### Görev tanımı
Aşağıdaki metin bölümüne göre Plug-in Hybrid model, tamamen elektrik modunda şehir içinde en fazla kaç kilometrelik menzile ulaşıyor?

0-100 km/s hızlanmasını sadece 6,2 saniyede tamamlayan özel 275 hp Plug-in Hybrid Q4 çekiş ile en yüksek performans seviyesi sunarken, tamamen elektrik modunda şehir içinde 80 km’ye varan menzile ulaşıyor. Plug-in Hybrid güç-aktarma sisteminde standart olan Q4 çekiş, benzersiz bir sürüş güvenliği ve keyfi sağlıyor. Ürün gamını 130 HP güç ve 320 Nm torka sahip 6 vitesli Alfa Romeo TCT çift kavramalı otomatik şanzıman ve önden çekiş sistemiyle eşleşmiş yeni 1,6 litre turbo dizel motor tamamlıyor.

### Sağlanan materyal
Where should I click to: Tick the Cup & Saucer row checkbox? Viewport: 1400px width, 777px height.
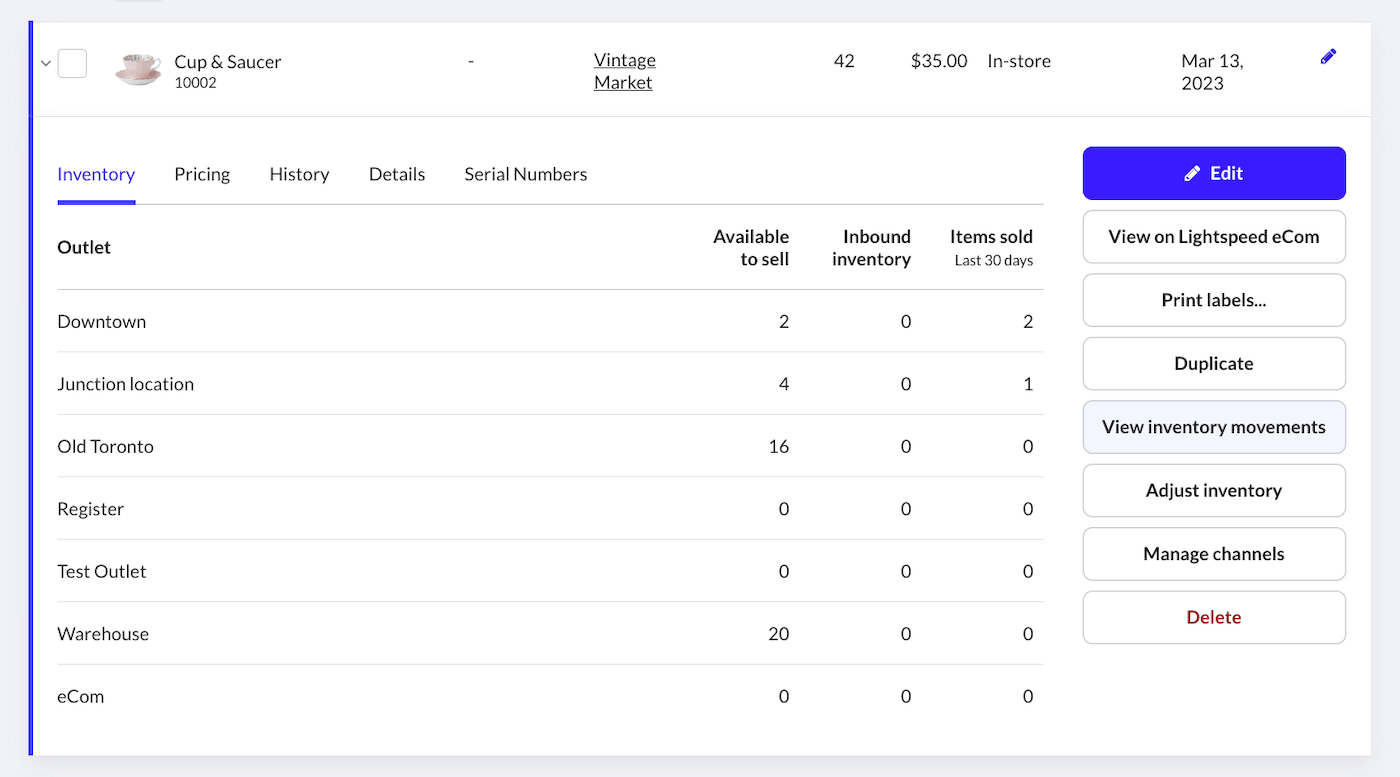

### Alıştırma çıktısı
Şehir içinde 80 km'ye varan menzile ulaşıyor.